### YOUR GOAL:
Render everything from the entry containing "Schornsteinbau (109, 1195)" down to the one containing "rss (600, 1978)" as a numbered list, leaving out blank lines.

### EXTRACTED ENTRIES:
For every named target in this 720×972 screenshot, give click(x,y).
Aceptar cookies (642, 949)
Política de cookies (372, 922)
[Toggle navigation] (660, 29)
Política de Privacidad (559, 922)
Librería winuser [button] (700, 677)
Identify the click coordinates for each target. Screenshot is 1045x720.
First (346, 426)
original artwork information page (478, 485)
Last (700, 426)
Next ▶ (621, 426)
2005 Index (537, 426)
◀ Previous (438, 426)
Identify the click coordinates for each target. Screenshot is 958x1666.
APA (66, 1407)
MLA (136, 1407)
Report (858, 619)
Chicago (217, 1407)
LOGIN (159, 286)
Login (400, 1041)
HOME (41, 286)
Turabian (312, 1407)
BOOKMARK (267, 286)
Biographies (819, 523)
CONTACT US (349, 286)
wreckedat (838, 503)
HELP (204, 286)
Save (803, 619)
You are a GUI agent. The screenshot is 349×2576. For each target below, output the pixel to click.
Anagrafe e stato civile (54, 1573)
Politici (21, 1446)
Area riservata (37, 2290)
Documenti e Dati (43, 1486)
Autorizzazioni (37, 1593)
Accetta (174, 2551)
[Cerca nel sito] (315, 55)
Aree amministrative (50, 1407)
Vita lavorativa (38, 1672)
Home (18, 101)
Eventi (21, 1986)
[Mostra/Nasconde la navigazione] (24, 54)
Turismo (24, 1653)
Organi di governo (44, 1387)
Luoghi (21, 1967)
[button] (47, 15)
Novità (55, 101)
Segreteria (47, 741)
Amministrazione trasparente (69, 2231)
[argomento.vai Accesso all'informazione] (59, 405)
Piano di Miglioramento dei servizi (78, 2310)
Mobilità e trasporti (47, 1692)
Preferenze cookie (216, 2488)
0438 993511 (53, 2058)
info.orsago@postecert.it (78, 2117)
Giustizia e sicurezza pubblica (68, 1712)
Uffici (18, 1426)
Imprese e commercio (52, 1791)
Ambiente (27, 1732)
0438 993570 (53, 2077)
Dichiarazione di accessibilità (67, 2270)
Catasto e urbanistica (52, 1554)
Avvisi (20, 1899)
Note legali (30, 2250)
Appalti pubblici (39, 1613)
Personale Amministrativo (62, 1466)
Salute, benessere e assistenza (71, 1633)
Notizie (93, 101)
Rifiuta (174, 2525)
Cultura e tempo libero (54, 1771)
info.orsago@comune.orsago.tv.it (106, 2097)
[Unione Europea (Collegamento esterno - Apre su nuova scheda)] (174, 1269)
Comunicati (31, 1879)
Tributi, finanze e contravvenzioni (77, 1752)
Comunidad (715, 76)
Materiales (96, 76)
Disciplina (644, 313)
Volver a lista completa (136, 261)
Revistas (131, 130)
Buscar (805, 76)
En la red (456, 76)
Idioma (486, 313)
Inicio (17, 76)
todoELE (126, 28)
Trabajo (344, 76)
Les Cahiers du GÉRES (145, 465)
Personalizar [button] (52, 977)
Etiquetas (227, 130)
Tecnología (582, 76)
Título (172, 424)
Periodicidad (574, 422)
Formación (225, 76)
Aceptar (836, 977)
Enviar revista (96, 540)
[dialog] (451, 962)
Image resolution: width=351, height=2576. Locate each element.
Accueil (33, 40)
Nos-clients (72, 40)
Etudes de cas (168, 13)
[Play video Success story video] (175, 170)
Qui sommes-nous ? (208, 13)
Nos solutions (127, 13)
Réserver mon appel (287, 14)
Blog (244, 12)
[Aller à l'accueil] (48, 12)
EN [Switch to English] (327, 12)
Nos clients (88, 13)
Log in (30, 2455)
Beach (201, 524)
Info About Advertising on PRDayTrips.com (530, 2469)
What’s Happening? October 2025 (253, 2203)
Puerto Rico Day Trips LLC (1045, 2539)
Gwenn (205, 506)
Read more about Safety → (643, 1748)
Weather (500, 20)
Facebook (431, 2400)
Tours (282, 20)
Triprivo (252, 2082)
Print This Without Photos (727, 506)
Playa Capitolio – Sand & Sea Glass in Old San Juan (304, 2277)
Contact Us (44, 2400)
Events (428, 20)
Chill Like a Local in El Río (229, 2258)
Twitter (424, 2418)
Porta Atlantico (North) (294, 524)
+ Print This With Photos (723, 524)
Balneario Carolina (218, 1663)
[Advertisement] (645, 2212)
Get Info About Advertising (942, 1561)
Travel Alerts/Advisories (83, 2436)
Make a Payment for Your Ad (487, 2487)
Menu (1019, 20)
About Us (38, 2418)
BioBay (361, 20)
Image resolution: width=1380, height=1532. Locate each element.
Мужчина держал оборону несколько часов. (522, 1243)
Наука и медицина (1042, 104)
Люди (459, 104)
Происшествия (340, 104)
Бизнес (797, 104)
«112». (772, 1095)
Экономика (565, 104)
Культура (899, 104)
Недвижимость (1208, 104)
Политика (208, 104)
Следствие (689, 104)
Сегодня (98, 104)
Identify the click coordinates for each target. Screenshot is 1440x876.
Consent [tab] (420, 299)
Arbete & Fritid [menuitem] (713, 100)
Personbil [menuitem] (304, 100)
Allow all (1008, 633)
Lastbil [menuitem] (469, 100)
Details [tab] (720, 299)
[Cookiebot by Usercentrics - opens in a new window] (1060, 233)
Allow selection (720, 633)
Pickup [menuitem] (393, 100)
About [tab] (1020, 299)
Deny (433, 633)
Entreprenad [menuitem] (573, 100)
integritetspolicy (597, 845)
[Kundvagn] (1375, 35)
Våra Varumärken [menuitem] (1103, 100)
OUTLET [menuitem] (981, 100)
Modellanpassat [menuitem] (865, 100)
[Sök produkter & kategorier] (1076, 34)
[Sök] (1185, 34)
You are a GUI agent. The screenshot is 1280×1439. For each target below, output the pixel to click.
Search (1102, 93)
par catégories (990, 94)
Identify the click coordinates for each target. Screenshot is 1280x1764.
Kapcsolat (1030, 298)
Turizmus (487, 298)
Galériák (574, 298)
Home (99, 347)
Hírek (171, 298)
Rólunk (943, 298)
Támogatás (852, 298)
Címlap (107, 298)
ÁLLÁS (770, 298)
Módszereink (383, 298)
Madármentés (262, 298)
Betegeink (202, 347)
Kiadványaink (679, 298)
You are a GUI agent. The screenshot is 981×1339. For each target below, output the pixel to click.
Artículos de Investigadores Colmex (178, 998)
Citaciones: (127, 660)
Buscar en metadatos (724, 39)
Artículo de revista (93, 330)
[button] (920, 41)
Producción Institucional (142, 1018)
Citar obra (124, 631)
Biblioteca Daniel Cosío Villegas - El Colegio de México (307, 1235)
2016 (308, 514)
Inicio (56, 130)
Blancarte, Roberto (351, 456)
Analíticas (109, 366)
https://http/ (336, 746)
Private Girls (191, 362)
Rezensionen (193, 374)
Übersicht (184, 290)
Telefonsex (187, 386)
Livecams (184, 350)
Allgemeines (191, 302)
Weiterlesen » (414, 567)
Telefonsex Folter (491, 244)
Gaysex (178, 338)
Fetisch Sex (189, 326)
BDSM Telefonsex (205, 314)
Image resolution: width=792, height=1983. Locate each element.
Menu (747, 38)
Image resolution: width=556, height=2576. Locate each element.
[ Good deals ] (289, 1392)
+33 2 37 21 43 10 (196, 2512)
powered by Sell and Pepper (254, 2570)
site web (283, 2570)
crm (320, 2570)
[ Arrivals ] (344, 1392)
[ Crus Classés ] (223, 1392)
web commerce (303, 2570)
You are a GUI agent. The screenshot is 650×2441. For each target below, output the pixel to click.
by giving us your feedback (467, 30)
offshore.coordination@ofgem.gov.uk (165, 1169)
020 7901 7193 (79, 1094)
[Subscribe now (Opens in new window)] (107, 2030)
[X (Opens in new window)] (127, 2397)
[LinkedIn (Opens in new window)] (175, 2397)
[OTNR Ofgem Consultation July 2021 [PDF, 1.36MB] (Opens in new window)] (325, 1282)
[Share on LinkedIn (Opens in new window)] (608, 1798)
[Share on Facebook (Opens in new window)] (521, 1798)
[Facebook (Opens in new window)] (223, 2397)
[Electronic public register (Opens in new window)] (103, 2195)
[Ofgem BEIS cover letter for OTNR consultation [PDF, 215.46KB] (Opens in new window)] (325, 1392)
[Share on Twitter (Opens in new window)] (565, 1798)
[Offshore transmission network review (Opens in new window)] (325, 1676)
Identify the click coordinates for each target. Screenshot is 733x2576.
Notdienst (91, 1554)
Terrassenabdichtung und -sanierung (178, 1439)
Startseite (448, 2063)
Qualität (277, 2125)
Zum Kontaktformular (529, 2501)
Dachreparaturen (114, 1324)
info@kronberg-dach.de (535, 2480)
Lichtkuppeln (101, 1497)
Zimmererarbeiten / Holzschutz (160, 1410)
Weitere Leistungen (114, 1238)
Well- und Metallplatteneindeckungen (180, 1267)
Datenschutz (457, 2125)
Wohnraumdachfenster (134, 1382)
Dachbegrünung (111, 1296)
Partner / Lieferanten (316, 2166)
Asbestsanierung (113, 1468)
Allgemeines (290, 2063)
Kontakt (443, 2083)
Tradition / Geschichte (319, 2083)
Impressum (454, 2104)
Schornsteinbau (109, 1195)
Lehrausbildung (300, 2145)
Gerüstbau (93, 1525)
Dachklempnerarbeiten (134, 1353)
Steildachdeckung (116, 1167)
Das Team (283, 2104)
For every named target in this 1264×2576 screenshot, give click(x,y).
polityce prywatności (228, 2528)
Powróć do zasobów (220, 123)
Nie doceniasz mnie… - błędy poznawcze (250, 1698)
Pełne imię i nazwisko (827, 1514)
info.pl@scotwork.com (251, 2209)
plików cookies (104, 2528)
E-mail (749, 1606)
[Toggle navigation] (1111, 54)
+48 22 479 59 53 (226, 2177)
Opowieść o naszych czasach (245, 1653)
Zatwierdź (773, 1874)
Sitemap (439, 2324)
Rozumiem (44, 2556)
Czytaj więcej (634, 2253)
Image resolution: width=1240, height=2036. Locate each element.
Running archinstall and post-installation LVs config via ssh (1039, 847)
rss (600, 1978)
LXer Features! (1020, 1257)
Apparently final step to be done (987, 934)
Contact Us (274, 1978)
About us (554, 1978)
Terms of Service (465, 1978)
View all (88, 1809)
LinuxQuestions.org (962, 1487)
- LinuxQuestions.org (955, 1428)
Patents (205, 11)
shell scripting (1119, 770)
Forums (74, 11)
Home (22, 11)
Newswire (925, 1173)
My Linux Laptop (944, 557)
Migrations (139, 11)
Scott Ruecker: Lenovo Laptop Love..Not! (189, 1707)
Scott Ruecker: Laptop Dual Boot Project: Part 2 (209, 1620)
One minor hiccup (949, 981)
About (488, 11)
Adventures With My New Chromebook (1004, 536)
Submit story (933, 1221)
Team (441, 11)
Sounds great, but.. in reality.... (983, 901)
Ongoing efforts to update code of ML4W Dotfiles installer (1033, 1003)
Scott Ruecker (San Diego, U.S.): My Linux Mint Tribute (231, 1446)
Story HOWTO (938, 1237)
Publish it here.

### RESULT OF THE TASK:
1. Schornsteinbau (109, 1195)
2. Lehrausbildung (300, 2145)
3. Gerüstbau (93, 1525)
4. Dachklempnerarbeiten (134, 1353)
5. Steildachdeckung (116, 1167)
6. Das Team (283, 2104)
7. For every named target in this 1264×2576 screenshot, give click(x,y).
8. polityce prywatności (228, 2528)
9. Powróć do zasobów (220, 123)
10. Nie doceniasz mnie… - błędy poznawcze (250, 1698)
11. Pełne imię i nazwisko (827, 1514)
12. info.pl@scotwork.com (251, 2209)
13. plików cookies (104, 2528)
14. E-mail (749, 1606)
15. [Toggle navigation] (1111, 54)
16. +48 22 479 59 53 (226, 2177)
17. Opowieść o naszych czasach (245, 1653)
18. Zatwierdź (773, 1874)
19. Sitemap (439, 2324)
20. Rozumiem (44, 2556)
21. Czytaj więcej (634, 2253)
22. Image resolution: width=1240, height=2036. Locate each element.
23. Running archinstall and post-installation LVs config via ssh (1039, 847)
24. rss (600, 1978)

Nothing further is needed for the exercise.